Этот вопрос, видимо, попал в цель.

Человек рассердился. Он нахмурил густые брови, быстро оглянулся направо, налево, как бы оценивая положение, и сделал движение, не оставлявшее сомнения в том, что он не намерен больше здесь оставаться.

Кри-Кри это понял. Как быть? Удержать человека он один не мог, но отпустить его нельзя было.

Прохожие спешили своей дорогой. С баррикады доносился стук топоров и лопат. Кри-Кри засунул два пальца в рот и свистнул так оглушительно, что человек вздрогнул.

— Сюда! Эй, граждане! — И тотчас же толпа мальчишек, женщин, федератов окружила их.

— Надо проверить документы этого человека! — возмущенно кричал Кри-Кри. Он держал его за полу пиджака, хотя человек не трогался с места. Он стоял теперь, как ни в чем не бывало, как будто и не собирался никуда бежать.

В кратких словах Кри-Кри объяснил собравшимся, почему человек показался ему подозрительным. Мнение толпы было единодушным:

— Задержать этого молодчика!

— Отвести в мэрию!

— Вчера только поймали двух шпионов на площади Вож…

Увидев, что дело становится серьезным, человек с блокнотом попытался обратить все в шутку. Тоном, в котором больше не чувствовалось уверенности, он сказал:

— Граждане! Вас так много, а я один. Я ничего не сделал, а вы хотите меня вести в мэрию. Я художник, а вы делаете из меня шпиона.

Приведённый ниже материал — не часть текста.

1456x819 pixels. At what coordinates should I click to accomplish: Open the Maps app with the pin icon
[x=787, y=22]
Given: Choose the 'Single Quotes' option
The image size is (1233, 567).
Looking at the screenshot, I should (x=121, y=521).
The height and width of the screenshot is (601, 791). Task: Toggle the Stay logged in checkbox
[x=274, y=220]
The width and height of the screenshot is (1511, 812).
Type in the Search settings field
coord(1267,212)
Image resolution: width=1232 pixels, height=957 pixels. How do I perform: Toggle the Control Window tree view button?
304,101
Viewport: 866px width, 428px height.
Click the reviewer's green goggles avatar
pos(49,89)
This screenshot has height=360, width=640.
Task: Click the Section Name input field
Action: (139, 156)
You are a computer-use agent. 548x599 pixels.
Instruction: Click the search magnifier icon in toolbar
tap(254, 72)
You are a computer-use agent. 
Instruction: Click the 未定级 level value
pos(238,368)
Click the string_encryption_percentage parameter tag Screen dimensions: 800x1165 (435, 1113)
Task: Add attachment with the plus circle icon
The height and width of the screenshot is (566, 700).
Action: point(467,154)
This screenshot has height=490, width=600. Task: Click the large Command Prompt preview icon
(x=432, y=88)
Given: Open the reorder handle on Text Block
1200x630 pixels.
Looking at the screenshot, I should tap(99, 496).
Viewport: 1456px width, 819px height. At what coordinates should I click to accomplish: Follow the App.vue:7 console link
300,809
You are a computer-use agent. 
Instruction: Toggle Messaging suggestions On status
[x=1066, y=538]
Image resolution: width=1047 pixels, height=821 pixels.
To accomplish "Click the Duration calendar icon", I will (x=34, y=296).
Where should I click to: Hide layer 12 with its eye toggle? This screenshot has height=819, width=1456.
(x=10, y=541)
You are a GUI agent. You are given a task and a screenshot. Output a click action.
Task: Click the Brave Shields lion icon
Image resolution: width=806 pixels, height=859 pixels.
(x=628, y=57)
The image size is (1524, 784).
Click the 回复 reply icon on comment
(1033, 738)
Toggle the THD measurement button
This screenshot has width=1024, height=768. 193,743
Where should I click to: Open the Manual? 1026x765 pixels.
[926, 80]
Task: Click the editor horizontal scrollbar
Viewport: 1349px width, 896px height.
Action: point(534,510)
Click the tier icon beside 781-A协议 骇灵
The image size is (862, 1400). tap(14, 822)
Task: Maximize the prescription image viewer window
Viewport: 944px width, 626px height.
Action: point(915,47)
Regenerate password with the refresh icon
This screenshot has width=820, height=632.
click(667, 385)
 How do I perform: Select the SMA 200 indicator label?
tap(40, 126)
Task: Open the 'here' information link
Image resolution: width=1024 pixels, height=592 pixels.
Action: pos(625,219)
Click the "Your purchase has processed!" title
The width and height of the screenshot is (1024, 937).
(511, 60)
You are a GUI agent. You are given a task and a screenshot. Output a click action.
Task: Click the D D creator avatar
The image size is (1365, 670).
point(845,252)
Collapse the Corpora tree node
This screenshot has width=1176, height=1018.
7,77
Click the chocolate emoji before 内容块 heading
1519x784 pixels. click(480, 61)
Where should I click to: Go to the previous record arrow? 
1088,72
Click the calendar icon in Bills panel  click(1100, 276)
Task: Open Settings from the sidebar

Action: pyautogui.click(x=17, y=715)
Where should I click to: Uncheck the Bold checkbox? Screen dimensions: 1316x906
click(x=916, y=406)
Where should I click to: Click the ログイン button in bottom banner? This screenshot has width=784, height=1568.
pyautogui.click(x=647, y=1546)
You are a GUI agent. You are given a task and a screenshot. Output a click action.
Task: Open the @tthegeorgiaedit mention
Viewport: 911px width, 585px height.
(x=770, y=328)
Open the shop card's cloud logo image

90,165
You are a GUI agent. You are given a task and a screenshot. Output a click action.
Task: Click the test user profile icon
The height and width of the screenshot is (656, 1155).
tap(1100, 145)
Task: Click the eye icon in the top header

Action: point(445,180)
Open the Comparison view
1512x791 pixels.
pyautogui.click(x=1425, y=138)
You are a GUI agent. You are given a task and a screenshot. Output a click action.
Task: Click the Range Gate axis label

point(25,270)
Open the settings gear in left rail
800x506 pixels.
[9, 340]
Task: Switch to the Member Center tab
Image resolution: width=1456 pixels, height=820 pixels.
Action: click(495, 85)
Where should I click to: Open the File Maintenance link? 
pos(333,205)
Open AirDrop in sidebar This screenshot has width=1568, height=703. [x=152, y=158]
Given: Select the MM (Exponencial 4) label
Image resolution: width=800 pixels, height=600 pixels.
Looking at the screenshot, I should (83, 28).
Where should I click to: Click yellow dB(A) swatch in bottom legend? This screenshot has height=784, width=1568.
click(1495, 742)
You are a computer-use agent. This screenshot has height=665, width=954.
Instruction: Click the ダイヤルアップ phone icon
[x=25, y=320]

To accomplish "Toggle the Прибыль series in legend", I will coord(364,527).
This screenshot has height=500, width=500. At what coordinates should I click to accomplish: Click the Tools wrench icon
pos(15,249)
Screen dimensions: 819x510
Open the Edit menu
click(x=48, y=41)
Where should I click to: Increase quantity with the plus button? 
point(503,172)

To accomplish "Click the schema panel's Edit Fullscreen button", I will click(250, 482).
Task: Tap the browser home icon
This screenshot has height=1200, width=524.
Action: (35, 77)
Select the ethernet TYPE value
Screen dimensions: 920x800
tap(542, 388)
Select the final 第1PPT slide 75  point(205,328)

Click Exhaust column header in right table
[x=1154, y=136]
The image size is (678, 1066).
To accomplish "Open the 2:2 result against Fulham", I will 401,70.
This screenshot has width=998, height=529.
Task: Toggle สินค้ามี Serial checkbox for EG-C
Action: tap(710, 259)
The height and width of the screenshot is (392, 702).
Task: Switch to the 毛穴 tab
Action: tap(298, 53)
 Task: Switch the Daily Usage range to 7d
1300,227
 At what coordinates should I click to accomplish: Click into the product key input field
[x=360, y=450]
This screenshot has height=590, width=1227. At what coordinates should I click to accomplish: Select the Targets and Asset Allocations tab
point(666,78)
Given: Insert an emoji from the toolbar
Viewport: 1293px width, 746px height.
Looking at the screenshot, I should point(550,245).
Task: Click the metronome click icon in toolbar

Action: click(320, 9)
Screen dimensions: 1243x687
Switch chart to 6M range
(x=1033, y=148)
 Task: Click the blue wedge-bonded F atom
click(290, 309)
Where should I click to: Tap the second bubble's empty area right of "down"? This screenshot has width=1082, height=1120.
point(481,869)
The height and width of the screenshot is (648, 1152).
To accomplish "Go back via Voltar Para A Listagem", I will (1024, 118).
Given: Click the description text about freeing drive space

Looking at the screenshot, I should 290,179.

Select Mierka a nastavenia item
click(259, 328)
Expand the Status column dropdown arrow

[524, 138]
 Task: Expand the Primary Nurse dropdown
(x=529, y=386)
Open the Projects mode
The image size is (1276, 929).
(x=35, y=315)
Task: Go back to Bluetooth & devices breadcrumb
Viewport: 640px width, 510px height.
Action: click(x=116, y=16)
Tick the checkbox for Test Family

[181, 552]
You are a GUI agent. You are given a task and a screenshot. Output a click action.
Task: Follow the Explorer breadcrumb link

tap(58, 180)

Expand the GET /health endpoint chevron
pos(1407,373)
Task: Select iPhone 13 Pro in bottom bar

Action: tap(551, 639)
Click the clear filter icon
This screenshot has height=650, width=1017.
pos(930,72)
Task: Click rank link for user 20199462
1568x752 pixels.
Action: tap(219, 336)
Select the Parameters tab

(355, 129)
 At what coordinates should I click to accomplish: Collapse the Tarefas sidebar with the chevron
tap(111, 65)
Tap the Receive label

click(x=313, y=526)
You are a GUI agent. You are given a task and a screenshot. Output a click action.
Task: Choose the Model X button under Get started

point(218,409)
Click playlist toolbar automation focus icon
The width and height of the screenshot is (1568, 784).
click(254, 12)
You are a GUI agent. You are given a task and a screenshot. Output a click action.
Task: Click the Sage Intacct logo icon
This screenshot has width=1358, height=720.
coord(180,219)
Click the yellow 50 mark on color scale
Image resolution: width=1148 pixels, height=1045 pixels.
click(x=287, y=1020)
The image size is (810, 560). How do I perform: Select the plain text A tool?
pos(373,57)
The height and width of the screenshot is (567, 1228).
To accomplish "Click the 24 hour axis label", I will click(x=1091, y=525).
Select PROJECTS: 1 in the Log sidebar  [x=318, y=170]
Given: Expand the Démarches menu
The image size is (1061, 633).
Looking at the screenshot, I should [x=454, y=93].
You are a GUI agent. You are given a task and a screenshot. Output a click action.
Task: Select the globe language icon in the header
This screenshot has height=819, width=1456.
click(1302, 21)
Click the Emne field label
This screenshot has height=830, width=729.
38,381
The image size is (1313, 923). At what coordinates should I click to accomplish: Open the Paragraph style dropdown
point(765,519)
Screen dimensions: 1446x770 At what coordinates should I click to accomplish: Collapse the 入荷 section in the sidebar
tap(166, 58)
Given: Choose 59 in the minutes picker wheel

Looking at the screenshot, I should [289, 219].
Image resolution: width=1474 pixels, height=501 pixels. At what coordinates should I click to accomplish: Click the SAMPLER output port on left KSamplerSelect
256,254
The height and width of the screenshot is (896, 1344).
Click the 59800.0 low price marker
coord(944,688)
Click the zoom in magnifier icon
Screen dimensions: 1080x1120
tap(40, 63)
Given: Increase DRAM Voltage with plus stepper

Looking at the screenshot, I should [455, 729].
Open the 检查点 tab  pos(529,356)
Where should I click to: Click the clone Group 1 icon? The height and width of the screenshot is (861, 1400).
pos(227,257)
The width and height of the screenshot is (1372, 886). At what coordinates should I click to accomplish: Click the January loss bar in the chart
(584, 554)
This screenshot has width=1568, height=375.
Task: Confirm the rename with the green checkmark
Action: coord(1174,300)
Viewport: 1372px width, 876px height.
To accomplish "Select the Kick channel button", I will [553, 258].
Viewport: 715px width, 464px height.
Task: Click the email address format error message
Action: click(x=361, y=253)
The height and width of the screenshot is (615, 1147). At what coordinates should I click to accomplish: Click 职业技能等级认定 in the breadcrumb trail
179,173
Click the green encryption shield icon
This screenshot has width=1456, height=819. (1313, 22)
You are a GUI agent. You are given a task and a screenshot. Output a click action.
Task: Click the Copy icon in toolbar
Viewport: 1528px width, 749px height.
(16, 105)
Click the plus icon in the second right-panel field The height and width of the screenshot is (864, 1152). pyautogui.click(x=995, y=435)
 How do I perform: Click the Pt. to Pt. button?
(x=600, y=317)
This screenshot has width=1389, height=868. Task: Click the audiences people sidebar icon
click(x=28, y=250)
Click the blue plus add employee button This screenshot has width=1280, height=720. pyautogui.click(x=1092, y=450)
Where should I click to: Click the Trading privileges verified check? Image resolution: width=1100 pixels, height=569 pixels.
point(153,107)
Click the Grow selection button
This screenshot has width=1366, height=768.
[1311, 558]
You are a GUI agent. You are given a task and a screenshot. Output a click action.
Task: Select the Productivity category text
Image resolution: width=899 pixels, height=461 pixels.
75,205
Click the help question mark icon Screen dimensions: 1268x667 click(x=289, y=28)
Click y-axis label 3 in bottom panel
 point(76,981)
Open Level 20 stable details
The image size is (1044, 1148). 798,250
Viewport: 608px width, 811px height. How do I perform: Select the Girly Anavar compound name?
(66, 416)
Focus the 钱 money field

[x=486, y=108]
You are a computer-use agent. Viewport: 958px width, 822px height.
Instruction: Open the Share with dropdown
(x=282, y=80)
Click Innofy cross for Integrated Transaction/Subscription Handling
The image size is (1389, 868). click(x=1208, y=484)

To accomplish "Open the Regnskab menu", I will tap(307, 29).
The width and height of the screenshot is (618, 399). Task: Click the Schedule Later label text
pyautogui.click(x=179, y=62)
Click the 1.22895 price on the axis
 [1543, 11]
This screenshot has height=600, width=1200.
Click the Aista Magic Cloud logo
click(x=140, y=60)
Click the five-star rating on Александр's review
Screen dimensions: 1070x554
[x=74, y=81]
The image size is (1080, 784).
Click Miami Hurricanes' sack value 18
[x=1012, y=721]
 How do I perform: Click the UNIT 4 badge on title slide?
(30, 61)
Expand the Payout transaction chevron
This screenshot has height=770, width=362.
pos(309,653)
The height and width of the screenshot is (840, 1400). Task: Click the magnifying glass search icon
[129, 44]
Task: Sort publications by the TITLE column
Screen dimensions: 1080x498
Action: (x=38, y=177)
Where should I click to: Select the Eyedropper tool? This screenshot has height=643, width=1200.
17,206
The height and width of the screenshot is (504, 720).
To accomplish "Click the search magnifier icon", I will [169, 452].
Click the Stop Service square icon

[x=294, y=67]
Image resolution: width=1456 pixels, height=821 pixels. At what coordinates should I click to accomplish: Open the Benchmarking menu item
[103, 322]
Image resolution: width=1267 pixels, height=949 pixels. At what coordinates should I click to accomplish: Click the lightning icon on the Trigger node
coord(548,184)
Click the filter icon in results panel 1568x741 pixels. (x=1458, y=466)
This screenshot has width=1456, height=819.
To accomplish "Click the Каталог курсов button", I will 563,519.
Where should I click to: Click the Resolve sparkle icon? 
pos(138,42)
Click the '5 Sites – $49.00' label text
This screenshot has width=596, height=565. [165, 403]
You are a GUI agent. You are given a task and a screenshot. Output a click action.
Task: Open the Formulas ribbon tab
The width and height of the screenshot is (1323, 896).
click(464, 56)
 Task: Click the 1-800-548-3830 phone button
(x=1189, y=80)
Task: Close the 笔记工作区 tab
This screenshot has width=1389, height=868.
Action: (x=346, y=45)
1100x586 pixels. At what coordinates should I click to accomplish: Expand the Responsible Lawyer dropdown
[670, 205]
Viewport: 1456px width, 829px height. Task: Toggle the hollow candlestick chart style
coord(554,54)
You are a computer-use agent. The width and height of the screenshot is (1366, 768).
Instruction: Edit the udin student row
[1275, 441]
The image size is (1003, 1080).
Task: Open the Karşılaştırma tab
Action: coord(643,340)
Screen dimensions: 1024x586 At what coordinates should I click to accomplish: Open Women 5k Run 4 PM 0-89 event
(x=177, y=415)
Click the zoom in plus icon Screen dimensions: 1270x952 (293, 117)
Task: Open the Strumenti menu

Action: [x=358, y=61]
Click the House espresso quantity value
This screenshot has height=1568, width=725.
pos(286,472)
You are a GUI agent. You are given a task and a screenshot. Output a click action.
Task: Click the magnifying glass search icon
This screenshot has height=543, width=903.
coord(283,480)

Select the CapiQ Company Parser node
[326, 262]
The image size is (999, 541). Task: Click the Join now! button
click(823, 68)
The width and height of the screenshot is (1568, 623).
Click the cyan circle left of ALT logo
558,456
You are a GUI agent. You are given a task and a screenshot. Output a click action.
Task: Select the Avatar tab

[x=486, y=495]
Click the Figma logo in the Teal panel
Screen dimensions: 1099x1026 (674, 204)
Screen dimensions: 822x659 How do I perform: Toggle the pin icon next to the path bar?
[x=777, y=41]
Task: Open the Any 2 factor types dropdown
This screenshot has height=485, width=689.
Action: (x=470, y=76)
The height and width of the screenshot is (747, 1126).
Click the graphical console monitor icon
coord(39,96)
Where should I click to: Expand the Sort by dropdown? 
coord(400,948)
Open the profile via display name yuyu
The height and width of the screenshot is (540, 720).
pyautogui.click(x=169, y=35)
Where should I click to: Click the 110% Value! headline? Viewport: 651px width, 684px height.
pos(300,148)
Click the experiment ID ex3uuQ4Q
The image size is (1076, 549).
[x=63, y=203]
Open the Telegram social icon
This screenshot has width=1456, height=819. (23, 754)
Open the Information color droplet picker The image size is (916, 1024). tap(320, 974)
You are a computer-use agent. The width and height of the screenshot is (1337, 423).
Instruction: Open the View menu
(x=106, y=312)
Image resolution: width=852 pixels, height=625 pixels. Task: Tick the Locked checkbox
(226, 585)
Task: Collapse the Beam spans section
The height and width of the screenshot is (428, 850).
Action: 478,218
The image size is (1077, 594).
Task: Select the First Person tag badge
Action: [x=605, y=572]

— Покажи документы, — загудел широкоплечий мужчина, каменщик Бернар.

— Я не ношу их с собой.

— Бросьте разговоры! Ведем его в мэрию, дядя Бернар!

— Из-за какого-то дурака-мальчишки, поднявшего тревогу, вы задерживаете меня, честного гражданина! Видно, у вас много времени? — меняя тон и теперь уже не шутя, а возмущаясь, заявил человек с блокнотом.

Но его уже вела, несла с собой волнующаяся толпа. Впереди бежал возбужденный Кри-Кри, позабывший о том, что кафе давно открылось и хозяйка, мадам Дидье, возмущается его долгим отсутствием.

— В мэрию! В мэрию! — раздавались голоса.

— К дяде Жозефу! К дяде Жозефу! — вторил Кри-Кри.

Вскоре они подошли к низкому темнокрасному зданию. Это и была мэрия Двадцатого округа.

У здания мэрии стояли две открытые наемные кареты. В одной из них сидела молодая девушка в белом подвенечном платье, с длинной вуалью и венком белых цветов на голове. В глазах у нее стояли слезы. Она говорила, то и дело вытирая глаза краешком фаты:

— Ну, не все ли равно, папа, пусть нас зарегистрируют эти люди!

Папаша, одетый в черный парадный сюртук, не обращая внимания на слова дочери, сердито требовал:

— Неужели не осталось никого, кто мог бы зарегистрировать должным образом брак моей дочери с этим гражданином? — И папаша указал на жениха, который, невзирая на слезы невесты, от души забавлялся неожиданным препятствием, вставшим на пути к их браку.

Добродушный сержант уже несколько раз объяснял ему, что из мэрии здесь давно никого не осталось, что помещение охраняет отряд федератов во главе с ним, сержантом, что регистрацией браков они не занимаются.

— Впрочем, — смеясь, сказал сержант, — чтобы утешить красавицу, я готов помочь ей и удостоверить ее брак.

— Пусть он венчает! — кричала невеста под смех собравшейся толпы. — Назло всем! Пусть он нас повенчает!

Но папаша, рассердившись, приказал кучеру ехать на розыски «настоящей мэрии».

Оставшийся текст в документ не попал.